Created attachment 6705 [details] Patch for regcomp.c Hi, currently, regcomp() misses a lot of checks for memory allocation failures, and it also does not properly release memory on error paths. This means a malloc error usually causes either a SEGV or a memory leak. The attached patch (regex.diff) adds the return value checks and memory deallocation on failures.
Created attachment 6706 [details] patch w/ malloc() fuzzing, used for testing
Created attachment 6707 [details] test case
I have been debugging this issue by fuzzing re_malloc() and re_realloc(), making them randomly return NULL. The patch with added fuzzing is attached as regex-fuzzed.diff . testcase.c has been used to exercise the modified regcomp(). Memory violations or leaks have been tested using valgrind: valgrind --leak-check=full --show-reachable=yes --trace-children=yes ./testrun.sh ./testcase
Created attachment 6708 [details] handle malloc() and realloc() failures in regcomp() patch updated for current glibc git
Thanks for the patch. Please use the following wiki document as a guideline: http://sourceware.org/glibc/wiki/Contribution%20checklist and post your patch for review on the libc-alpha mailing list: http://www.gnu.org/software/libc/development.html
Are there any actual cases where malloc failure is not checked? I reviewed regcomp.c briefly and it seems the result is eventually (just not immediately) checked before use. However, there are major leaks when malloc has failed, since multiple results are checked together and no effort is made to free the ones that did succeed.
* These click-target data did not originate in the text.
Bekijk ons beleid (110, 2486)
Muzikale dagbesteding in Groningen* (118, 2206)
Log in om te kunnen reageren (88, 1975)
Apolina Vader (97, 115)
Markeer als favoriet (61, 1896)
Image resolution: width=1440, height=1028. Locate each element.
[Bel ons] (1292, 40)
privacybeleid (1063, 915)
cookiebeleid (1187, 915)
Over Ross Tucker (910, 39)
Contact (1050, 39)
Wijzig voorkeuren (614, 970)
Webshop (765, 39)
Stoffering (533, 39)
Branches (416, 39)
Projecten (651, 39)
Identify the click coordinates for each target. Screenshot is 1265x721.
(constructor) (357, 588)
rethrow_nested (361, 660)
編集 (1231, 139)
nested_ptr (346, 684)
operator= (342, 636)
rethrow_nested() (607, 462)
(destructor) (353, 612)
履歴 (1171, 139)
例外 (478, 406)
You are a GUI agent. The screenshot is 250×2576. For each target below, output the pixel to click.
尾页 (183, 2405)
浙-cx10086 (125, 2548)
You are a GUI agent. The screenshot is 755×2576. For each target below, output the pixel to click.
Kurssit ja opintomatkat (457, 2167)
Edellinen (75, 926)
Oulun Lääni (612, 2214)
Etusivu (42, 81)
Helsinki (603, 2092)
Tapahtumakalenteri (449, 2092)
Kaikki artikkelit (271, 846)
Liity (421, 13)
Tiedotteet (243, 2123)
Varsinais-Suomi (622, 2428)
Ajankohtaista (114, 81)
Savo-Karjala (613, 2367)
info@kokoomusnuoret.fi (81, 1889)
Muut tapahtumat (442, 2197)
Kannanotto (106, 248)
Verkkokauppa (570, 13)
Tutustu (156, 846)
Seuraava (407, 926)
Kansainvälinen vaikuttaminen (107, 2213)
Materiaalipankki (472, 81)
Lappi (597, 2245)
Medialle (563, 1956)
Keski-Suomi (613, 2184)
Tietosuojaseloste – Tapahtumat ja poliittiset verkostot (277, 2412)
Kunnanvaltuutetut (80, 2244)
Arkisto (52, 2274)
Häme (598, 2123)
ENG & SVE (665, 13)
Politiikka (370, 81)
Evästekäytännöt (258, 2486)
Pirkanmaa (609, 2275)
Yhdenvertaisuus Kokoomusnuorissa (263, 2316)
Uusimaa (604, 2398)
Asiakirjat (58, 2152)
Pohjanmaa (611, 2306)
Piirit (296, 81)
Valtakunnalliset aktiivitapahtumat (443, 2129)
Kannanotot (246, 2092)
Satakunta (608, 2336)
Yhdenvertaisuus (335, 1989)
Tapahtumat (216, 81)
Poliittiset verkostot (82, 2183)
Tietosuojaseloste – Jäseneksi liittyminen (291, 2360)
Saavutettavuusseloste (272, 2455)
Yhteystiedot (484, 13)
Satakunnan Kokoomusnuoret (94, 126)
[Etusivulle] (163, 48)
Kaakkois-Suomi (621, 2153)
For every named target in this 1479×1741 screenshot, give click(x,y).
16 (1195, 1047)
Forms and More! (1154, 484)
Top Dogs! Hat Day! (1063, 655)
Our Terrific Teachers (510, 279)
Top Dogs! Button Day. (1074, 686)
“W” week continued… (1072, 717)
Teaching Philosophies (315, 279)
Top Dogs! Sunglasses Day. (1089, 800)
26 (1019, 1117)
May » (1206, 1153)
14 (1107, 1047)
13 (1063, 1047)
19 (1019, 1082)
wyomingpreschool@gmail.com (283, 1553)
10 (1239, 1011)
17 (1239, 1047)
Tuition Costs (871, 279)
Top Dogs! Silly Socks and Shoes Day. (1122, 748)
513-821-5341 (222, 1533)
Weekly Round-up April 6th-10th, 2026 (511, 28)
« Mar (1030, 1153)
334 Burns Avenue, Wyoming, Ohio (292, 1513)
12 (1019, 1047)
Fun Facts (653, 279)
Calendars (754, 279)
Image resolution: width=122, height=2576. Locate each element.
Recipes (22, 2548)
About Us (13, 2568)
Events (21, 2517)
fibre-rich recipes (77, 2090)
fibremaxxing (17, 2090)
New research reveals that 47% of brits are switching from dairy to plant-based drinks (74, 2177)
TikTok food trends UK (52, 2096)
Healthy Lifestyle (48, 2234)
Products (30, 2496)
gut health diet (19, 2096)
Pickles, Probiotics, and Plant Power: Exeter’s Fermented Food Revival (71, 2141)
(In reply to Rich Felker from comment #6) > Are there any actual cases where malloc failure is not checked? I reviewed > regcomp.c briefly and it seems the result is eventually (just not > immediately) checked before use. However, there are major leaks when malloc > has failed, since multiple results are checked together and no effort is > made to free the ones that did succeed. I do not really recall anymore if there _really_ was a segfault, or it was only caused when I tried to free such partially compiled regex using regfree(). But you can insert the fuzzing code from the first patch, consisting of xxmalloc and xxrealloc from regcomp.c and #defines from regcomp.h, and run the attached testcase with, say, 100000 iterations and look what happens. The memory leaks are obviously real, and were the main reason I was looking into this.
If regcomp() returned failure, passing the regex to regfree() is invalid, so crashes there would not be a bug. In any case, the memory leaks are a bug and should be fixed.
Did you send this patch to libc-alpha?